J’ai un estomac de classe internationale,
Un système immunitaire hors-concours
Une résistance à toutes les scènes gores sans sac plastique de voyages scolaires
Non, je n’avais pas vomi depuis mes quatorze ans.
Et ça tombe bien,
Parce que je suis EMETOPHOBE.

Pour moi, Vomir = angoisse de mort absolue
Alors non seulement j’ai les tourments de la nausée
Mais je me trimballe une putain de panique incontrôlable.
Et en quinze années, j’avais largement eu le temps de renforcer ma trouille viscérale ( c’est le cas de le dire)
Tout en l’oubliant,
Je me croyais invincible…
Mais  c’est pas fini.
Parce que comme je ne vomis jamais,
Quand je suis malade,
Mon estomac fait durer le plaisir des heures durant
A grand renforts de suées froides et de malaises qui tiennent autant de l’hypocondrie que de mon état en soiCe n’est qu’à trois heures du matin
Après trente minutes de spasmes opportuns,
En quelques expirations  sonnant l’hallali,
Que s’est épanoui tel un soleil fâné
Le potiron farci  du délit
Sur l’éclat de la faïence immaculée.

D. dormait du sommeil du Juste.
J’ai pu exprimer ma douleur dans de longues plaintes hoqueteuses ponctuées de « Je vais crever »
Nada.
Même mes chats m’avaient abandonnée à mon triste effort.
Il a fallu que j’aille le réveiller
Pour qu’il puisse me raisonner.

Et là, le saligaud m’a dit:
« Je te tiendrai pas les cheveux, je veux pas la choper cette m*rde »
J’ai donc décrété en pleurant que : « tous les mecs étaient des monstres d’égoïsme » entre deux allers et retours entre mon lit  et la salle de bains à la façon du gastéropode cachectique en fin de vie.
(sous-entendu, en rampant avec ma cuvette )
(Je l’ai excusé parce qu’il a accepté que je lui écrabouille la main pendant l’insémination, Et que l’argument de la conservation de ses gamètes pour fin novembre était très convaincant et justifié mais je n’ai pas pardonné… Je l’ai réveillé toutes les heures pour lui dire que j’allais mourir)

Dimanche matin,
Ayant à la fois les reins bloqués, des douleurs musculaires, de la fièvre, des chutes de tensions, une poussée d’eczéma et des saignements à dpo8 (mais on s’en fout ce mois-ci)
J’ai crié mon désespoir sur FB
Parce que je déteste être malade,
Que je voulais aller au boulot, bor*el,
Franchement c’est quoi cette connerie
Qui me cloue dans mon lit ?
Nan, mais franchement, moi dans un lit ?
Ah, elle est bien bonne!

D’où d’aucuns m’ont répondu avec sagesse
Que le médecin de garde était mon ami
Que fondamentalement on s’en foutait
Que je n’étais pas un GI en mission solitaire pour sauver l’humanité d’un méchant terroriste
Que je n’étais pas obligée de vouloir refourguer ma maladie à mes collègues
(J’ai repensé d’ailleurs  à Rambo qui cautérise sa plaie à la poudre dans l’épisode 3 de sa croisade contre les méchants Russes et j’ai relativisé mon état et mes responsabilités)
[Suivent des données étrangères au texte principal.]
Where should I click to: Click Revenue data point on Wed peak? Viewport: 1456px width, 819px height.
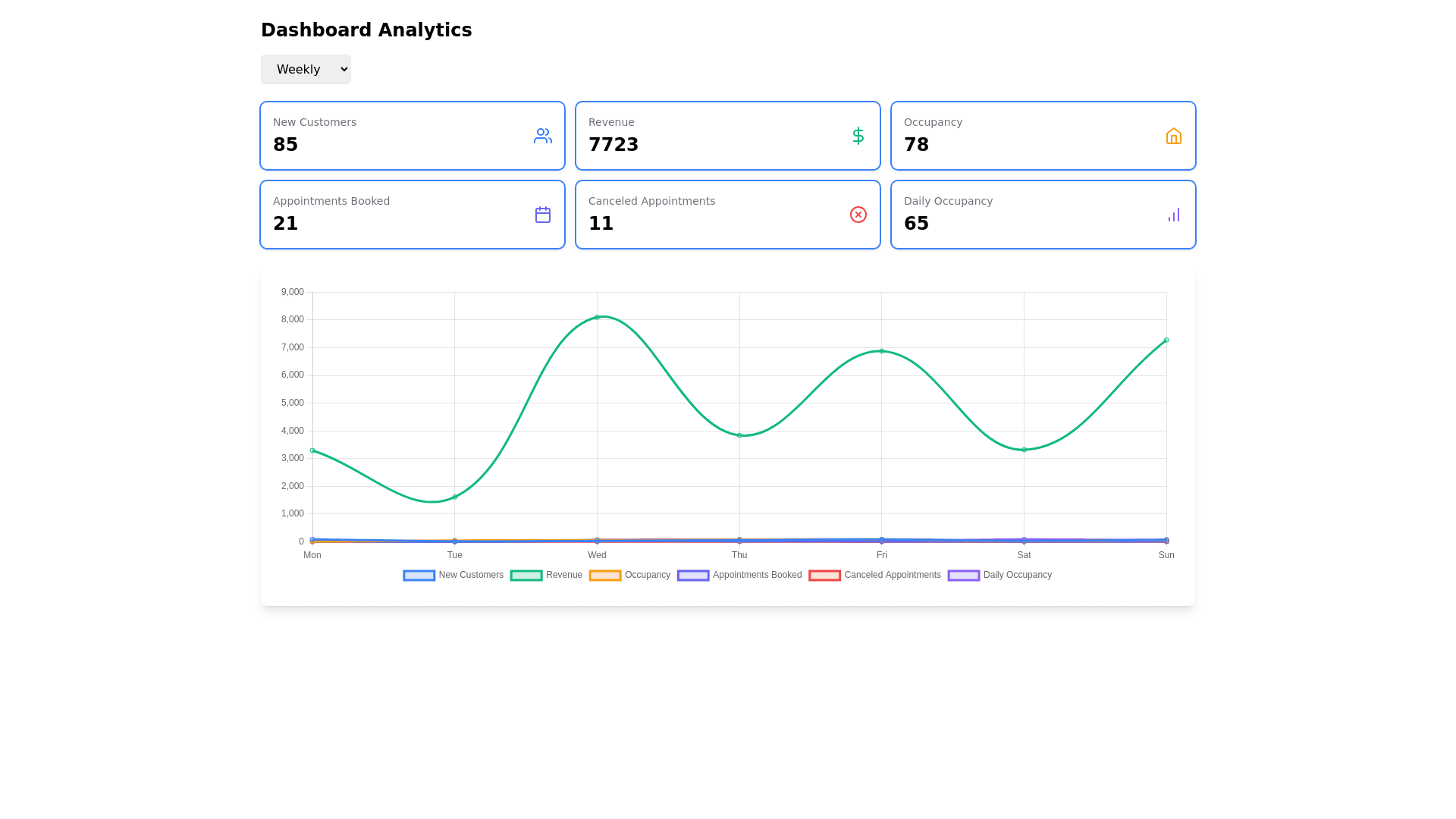pyautogui.click(x=597, y=317)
Alors j’ai pas réussi à me lever à temps pour faire pipi
Et je me suis quand même dit que ça signifiait que j’étais assez malade pour justifier d’appeler le médecin de garde
Lequel m’a dit que mon état était susceptible de m’améliorer rapidement
Si je consentais à boire un minimum et à manger quelques cuillères de pâtes à l’eau.
Je l’ai béni de ne pas avoir demandé à me voir
Vu que j’étais non épilée,  dans un vieux tee-shirt vomiteux au fond de mon pieu,
Et que je n’avais pas la force de me doucher ni de m’habiller.

Sauf que …
Peur de vomir…
Mais envie d’aller travailler.
Et ennvie de protéger ce petit corps qui est supposé procréer et qui ne peut pas perdre deux kilos.

J’ai donc exploité D.à fond,
Je me suis plainte,
J’ai réclamé,
J’ai dormi,
pis dormi et encore dormi.
(d’ailleurs, il a reconnu que c’était le seul avantage de mon état)
Pis j’ai réclamé.

Je me suis dit que j’avais sous-estimé le danger des nausées de la grossesse
J’ai réalisé qu’hypothétiquement , faudrait que je reste allongée
Et D.a confirmé  (qu’il risquait d’en baver et qu’il envisageait le célibat géographique)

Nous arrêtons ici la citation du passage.